One bill would bar doctors from asking patients—or the parents of child patients—about firearms kept in the home. Introduced by Rep. Jason Brodeur (R-33) and Sen. Greg Evers (R-2), this bill addresses an issue of concern to gun owners not only in Florida, but across the country as well.

Doctors have long been encouraged by groups like the American Academy of Pediatrics (AAP) to ask patients if there is a gun in their home. The new legislation will protect the privacy of patients—both in the doctor’s office and by keeping information about gun ownership off of any medical records database. A last-minute compromise allows a good-faith exemption for doctors to ask about guns if they feel a patient under their care poses a threat to self or others.

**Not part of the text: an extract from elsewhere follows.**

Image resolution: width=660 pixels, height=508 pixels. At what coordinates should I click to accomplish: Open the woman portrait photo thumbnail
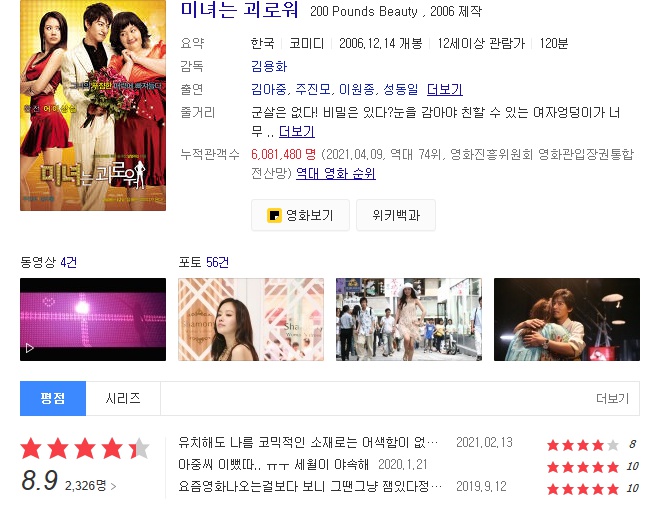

Another bill, as originally introduced, would have allowed concealed weapons/firearms license (CWFL) holders to also carry a handgun openly. SB 234, sponsored by Sen. Evers, was relentlessly attacked by anti-gunners at every step of the legislative process.

In the end, the language was weakened so that instead of open carry it only decriminalized “accidentally or inadvertently display[ing] a firearm to the ordinary sight of another person.”

This is some improvement over the current situation, as an inadvertent display of a concealed weapon is a class 3 misdemeanor. But in terms of moving the state toward real constitutional carry (so that a citizen is not forced to go to the government to get permission before being “allowed” to exercise a constitutional right such as the right to carry a firearm openly or concealed), the end result is the tiniest of baby steps.

The original bill was also stripped of a provision to allow CWFL holders to carry a firearm on college campuses.

Anti-Second Amendment advocates, of course, opposed the modest steps taken by SB 234 and there was much talk about Florida becoming the “wild west” if firearms were carried openly. Many of these same arguments, however, were used against concealed carry more than twenty years ago. Yet CWFL holders have proven, over the course of the ensuing decades, to be among the most law-abiding segment of society.

A third bill, HB 45, will prohibit local governments from passing anti-gun laws that are in violation of state law. This will help keep the state from becoming a patchwork of various anti-gun laws. HB 45 also adds teeth to the law, allowing for monetary penalties and for elected officials to be fired for violating the law. Each county, however, still retains its authority to require a background check and 3-to-5 day waiting period.

Although disappointing in some respects, these small steps at least move the marker in the right direction. But gun owners are already preparing for the next legislative session, as well as the 2012 elections.